## PAGE EXCERPT
This article was translated by John R. Bopp
This is the truest example of a “Highly Exceptional Article” on our blog. In this case, we didn’t need any article published in the world meda nor any excuse to discuss one of the most serious issues we Basques are currently facing. We’re referring to the attacks on our financial and tax system. The attack on the Economic Agreement in a campaign launched in Spain to demand an increase to what the Basques contribute to the “common fund” are neither innocent nor just. Their goal is that same as that of all the attacks Basque self-government has received in its history: making us disappear as a people.
That’s why we’re writing this entry. We know it’s long. But we also believe that the importance of the subject and the gravity of the attack demand a clear reflection and position. We’ve been accepting small cuts here and there, and we find that the few freedoms we Basques have left are being almost imperceptibly limited. Not showing a clear reaction to this could end up meaning our disappearance. And we don’t think we’re exaggerating.
There are now two areas where we can learn about the reach of Basque self-government:
For those citizens who live in the “Common Régime” territory, that is, not in territories governed by a fuero, it might be hard to understand (at least when based on the overall view in those territories of what exactly Spain is) why the citizens of Alava, Biscay, Guipuzcoa, and Navarre do not share the same fiscal laws or tax administration as the rest of Spain.
In other words, they’re surprised that the Basques pay their taxes to an agency that isn’t the Agencia Tributaria, the national-level tax agency. They’re very surprised that fiscal law is dictated by parliaments different to their own. But they’re most surprised that the budgets of these Southern Basque Country territories’ governments does not depend on any other governmental body or financial fund than that of the Basques themselves.
This can lead to the very Spanish line of thought that if this is so, it’s because it benefits them. Their reasoning is based on the idea that no one would want to risk depending on themselves unless it’s because there’s a financial benefit. And of course, if the Basques benefit from that system, it must be because others lose something; most Spaniards believing that the “others” are the rest of Spain.
The obvious conclusion then is that they stop receiving money from the rest of Spain, money that allows them to be “over-financed”, and that they should start putting their money in the “common fund”, so that it goes to those who really deserve it, meaning “Spaniards”. Because “it’s high time we stopped giving them money”.

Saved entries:
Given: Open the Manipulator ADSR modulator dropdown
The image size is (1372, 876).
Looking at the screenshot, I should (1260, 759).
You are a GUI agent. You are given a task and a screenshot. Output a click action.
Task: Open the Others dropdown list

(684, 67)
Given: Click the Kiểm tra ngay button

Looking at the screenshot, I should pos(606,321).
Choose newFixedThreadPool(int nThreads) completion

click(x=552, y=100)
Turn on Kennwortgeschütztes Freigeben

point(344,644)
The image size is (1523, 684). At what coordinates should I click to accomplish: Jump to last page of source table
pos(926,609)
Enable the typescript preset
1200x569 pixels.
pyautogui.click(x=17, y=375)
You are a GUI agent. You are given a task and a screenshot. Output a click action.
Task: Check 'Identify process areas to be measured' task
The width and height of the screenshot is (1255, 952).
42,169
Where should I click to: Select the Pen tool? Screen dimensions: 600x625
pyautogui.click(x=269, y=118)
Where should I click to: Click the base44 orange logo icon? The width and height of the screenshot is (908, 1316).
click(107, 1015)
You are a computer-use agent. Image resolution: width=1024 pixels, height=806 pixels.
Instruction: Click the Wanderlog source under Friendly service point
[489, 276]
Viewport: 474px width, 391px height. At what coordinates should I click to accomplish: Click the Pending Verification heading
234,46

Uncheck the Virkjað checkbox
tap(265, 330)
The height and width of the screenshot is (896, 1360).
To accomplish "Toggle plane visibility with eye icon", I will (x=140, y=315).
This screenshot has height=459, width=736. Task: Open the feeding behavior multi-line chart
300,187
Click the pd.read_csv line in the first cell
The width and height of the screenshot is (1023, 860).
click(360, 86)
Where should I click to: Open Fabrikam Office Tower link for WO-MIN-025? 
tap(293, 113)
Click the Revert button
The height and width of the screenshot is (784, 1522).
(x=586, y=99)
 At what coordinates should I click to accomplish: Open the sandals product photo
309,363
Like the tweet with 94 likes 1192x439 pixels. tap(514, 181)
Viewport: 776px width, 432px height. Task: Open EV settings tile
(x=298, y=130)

## BRIEF
Can you rewrite the article on Basque self-government from "In other words, they’re" up to and including "are the rest of Spain.", changing "Agencia Tributaria" to "Spanish Tax Agency"? These rows come from a different source than the article.

## ANSWER SECTION
In other words, they’re surprised that the Basques pay their taxes to an agency that isn’t the Spanish Tax Agency, the national-level tax agency. They’re very surprised that fiscal law is dictated by parliaments different to their own. But they’re most surprised that the budgets of these Southern Basque Country territories’ governments does not depend on any other governmental body or financial fund than that of the Basques themselves.
This can lead to the very Spanish line of thought that if this is so, it’s because it benefits them. Their reasoning is based on the idea that no one would want to risk depending on themselves unless it’s because there’s a financial benefit. And of course, if the Basques benefit from that system, it must be because others lose something; most Spaniards believing that the “others” are the rest of Spain.